Quand on associe les mots sketchs, Stéphanie de Monaco et chasseur, les Inconnus clignotent certainement dans votre esprit. Pascal Légitimus, l'une des trois têtes du trio désormais seul en scène, était invité samedi dans l'émission Il n'y a pas qu'une vie dans la vie.

"A la limite de l'autisme". Rien ne laisse imaginer qu'avant d'être un trublion de l'humour, Pascal Légitimus était un enfant mutique, qui a passé près de deux ans dans un sanatorium près d’Hyères (Var). "Ce n’est pas que j’étais mal-aimé c’était que je n’avais pas d’amour pendant deux ans. J’ai appris à parler, marcher et faire mes lacets très tard. Quand je suis revenu vers 4 ans dans ma famille, mon frère était né et avait pris ma place. D'un point de vue œdipien, c’était assez lourd." Mais son père a l'idée de lui faire faire du théâtre. D'enfant "à la limite de l'autisme", selon son expression, il réussit à s'exprimer, passe vite des castings et finit par en faire son métier. 

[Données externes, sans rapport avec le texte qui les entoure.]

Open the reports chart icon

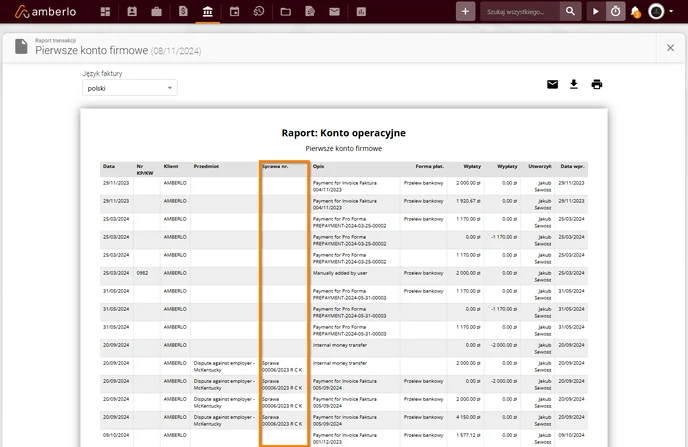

L'humour révélateur. C'est déjà l'humour qui l'aide dans la cour de récré. "Quand il y a 1.200 élèves, et que vous êtes déjà en carence affective, ce que vous recherchez c’est l’amour de votre prochain. Ce que je recevais, c’était des questions. J’avais toujours à expliquer d’où je venais. Mon métissage a été un handicap pour m’introduire dans un groupe", confie-t-il. Sa mère est arménienne, son père guadeloupéen d’origine éthiopienne, descendant du dernier roi d’Ethiopie selon la légende.

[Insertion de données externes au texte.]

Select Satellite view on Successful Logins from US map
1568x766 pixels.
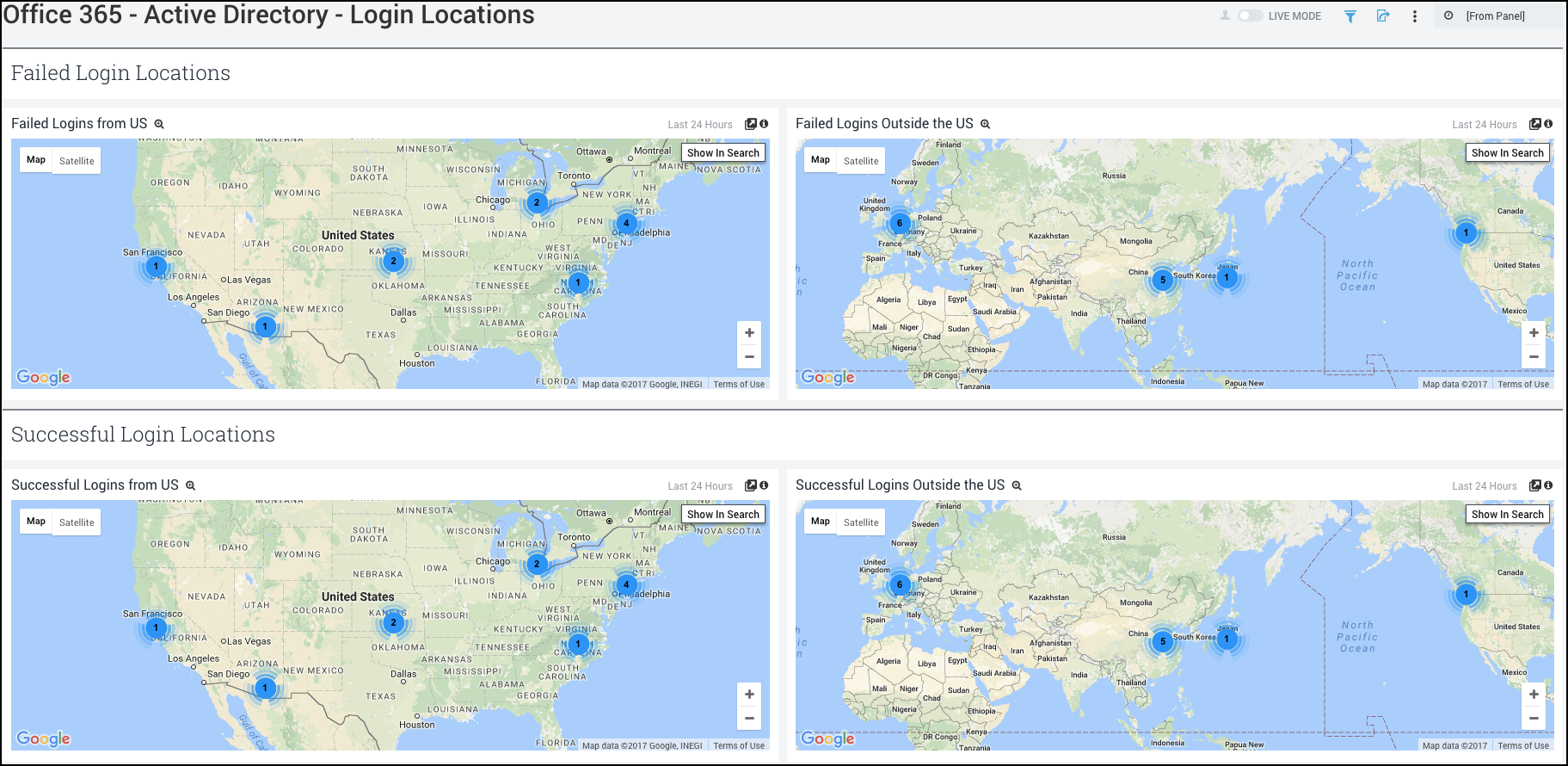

"A l’époque, il y avait du racisme, pas agressif mais par manque de connaissance. Avec le temps, l’humour m’a permis de me coaguler avec mes camarades." C'est  d'ailleurs l'humour qui le révèle avec ses complices Didier Bourdon et Bernard Campan. Ensemble, ils sont "les Inconnus". Un nom qui, comme pour les Nuls, prend le contre-pied de la prétention. "On est passé par plusieurs noms un peu absurdes : les 'Saltozopuc', "Made in France'", énumère d'ailleurs l'humoriste.

Entendu sur europe1 :
L’énergie politique aujourd’hui est une énergie égotique Ces gens-là ne pensent pas beaucoup à nous. Ce sont des avantages personnels, des causes personnelles, des magouilles.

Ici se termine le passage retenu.